SimpleTech, which closed the deal last week, had been in talks with Irvine Networks for months. Company officials plan to disclose the buy on Thursday, when SimpleTech is set to report fourth-quarter earnings.
“It’s purely an acquisition for the technology,” said a source familiar with the deal.
Not much is known about Irvine Networks, which has been in “stealth mode” since opening its doors in 1999. But sources say the company is making what’s called a “content processing switch”,a piece of hardware that helps speed the processing Web pages on Internet servers.
Irvine Networks says its switch “will make it a lot less expensive to deliver a lot more content a lot faster than is currently possible.”
The acquisition is a shift for SimpleTech, which makes memory boards and cards for personal computers and mobile electronics.
“We’ve always been a company that’s diversified,” said Manouch Moshayedi, SimpleTech’s chief executive. “We always like to find new companies and sell their products through our channels.”
The deal also signals that SimpleTech is hungry for acquisitions again. The company had shelved its buying strategy following Sept. 11.
“We looked at many companies over the last year and they turned out to be nothing,” Moshayedi said.
Last year, SimpleTech weighed a bid for fellow Orange County memory products maker Viking Components Inc.
As of Sept. 30, SimpleTech counted $45 million in its coffers and little debt. SimpleTech also is among the few publicly traded memory companies with a market value of about $170 million as of last week.
SimpleTech’s stock has been on an upswing of late, with the company’s market value more than doubling in the past six months. SimpleTech has bought back some of its shares and hasn’t seen the layoffs its peers have in the past year as memory prices have sunk to all-time lows.

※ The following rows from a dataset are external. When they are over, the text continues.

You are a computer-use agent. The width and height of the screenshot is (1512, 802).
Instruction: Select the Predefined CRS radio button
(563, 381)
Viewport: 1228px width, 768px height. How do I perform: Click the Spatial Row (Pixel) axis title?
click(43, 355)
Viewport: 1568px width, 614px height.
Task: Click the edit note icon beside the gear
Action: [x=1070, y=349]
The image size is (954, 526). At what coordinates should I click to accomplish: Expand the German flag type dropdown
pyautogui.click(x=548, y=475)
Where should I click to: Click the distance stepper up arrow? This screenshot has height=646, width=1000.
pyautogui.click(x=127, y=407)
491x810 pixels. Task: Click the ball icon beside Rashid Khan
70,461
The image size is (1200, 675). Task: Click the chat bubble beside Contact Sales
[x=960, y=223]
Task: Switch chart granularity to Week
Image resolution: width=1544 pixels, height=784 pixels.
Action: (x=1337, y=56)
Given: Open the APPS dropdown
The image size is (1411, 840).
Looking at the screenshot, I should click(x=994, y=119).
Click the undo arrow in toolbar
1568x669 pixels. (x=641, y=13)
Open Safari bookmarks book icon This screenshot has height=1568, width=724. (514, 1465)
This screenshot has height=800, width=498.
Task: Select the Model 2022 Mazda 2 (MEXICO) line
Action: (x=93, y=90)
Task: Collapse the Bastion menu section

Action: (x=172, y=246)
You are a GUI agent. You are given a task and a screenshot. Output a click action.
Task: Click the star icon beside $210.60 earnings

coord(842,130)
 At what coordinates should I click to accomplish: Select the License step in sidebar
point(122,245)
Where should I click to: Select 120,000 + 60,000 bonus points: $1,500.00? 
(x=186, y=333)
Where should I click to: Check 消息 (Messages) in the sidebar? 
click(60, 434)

The Irvine Networks buy could be a sign that SimpleTech is expecting memory prices to continue to rebound. The price for the most basic form of computer memory has gone up about 27% in the past three few weeks, reversing a yearlong decline.
The sharp decline in the price for memory,exacerbated by a slowing economy and lackluster computer sales,has caused nearly all memory companies to tighten belts.
Fountain Valley-based Kingston Technology Co. and Rancho Santa Margarita-based Viking both have cut jobs as they try to reconcile their spending with slower sales. SimpleTech has scaled back its expansion plans.